*What needs to be done*
Copy the passage on Dutch health care between "Johnny Munkhammar, a" and "single payer system.", inclusive, swapping "universal health care" for "national health coverage" wherever it appears.

Johnny Munkhammar, a European free market advocate, argues in the Rocky today, in an op-ed column not available on line, that the Dutch model for universal health care is one for the U.S. to follow. Basically, he is arguing that universal health care is good, but that private insurers are better than a single payer system.
In the Netherlands, every Dutch citizen is required to have basic health insurance coverage for medical treatments, long-term care and dental and maternity care. They choose from fourteen private insurers. Supplemental vision and dental care is available and about 90% of the population has it. There is a fine on those who don't get covered equal to about 130% of the cost of getting coverage. There are subsidies for those who can't afford care based on income that two-thirds of people are eligible to receive. Rating based on age, sex or risk of illness is prohibited. There is a 7.2% salary deduction up to $3,300 to fund an insurance fund that equalizes risk.
In short, the Dutch plan looks rather similar to plans proposed by Hillary Clinton and Barack Obama during the campaign, although, of course, neither plan is identical. The Dutch plan is closer to Clinton's than Obama's, because Clinton's plan had a mandate to buy health insurance that Obama and McCain's plans both lack. But, no one in the U.S. debate is proposing mandatory long-term care or dental care plans.
Before the current Dutch health care regime was in place, about 70% of the Dutch (those with incomes under $49,000 a year) had the equivalent of a U.S. Medicare style system, financed with an 8.2% payroll tax. The reforms have purportedly helped keep down health care costs which are much lower in the Netherlands than they are in the U.S.

*Input data*
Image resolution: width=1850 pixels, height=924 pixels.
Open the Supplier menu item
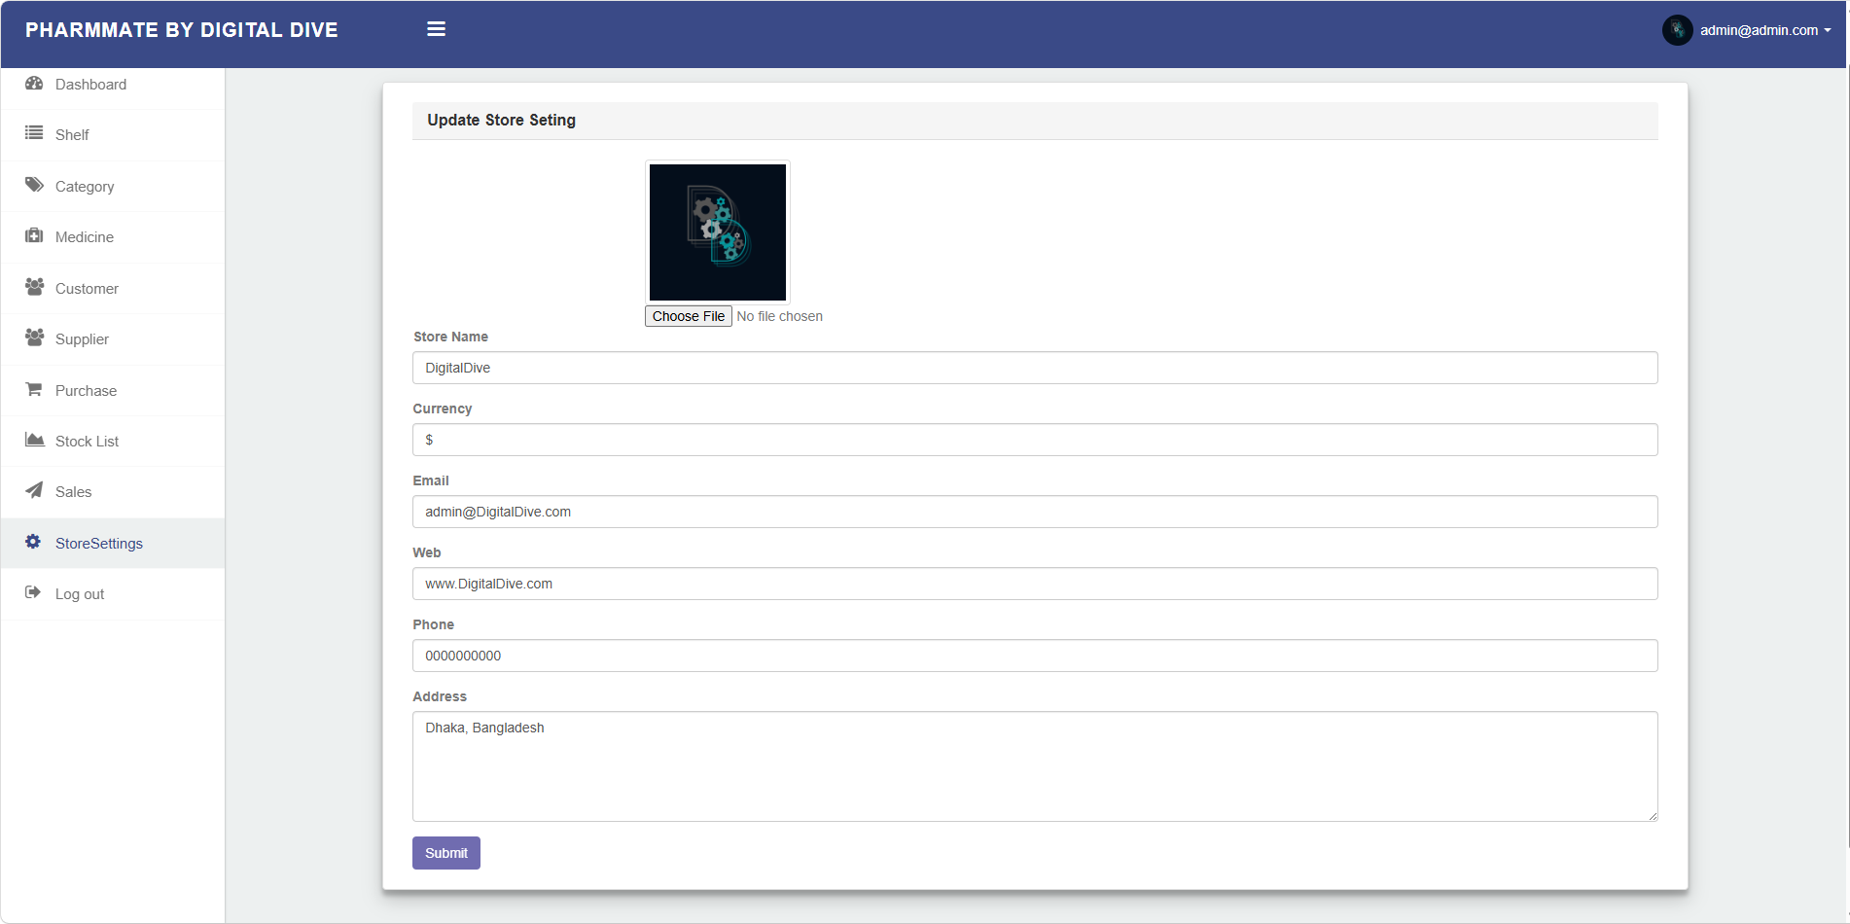(x=82, y=339)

*Task answer*
Johnny Munkhammar, a European free market advocate, argues in the Rocky today, in an op-ed column not available on line, that the Dutch model for national health coverage is one for the U.S. to follow. Basically, he is arguing that national health coverage is good, but that private insurers are better than a single payer system.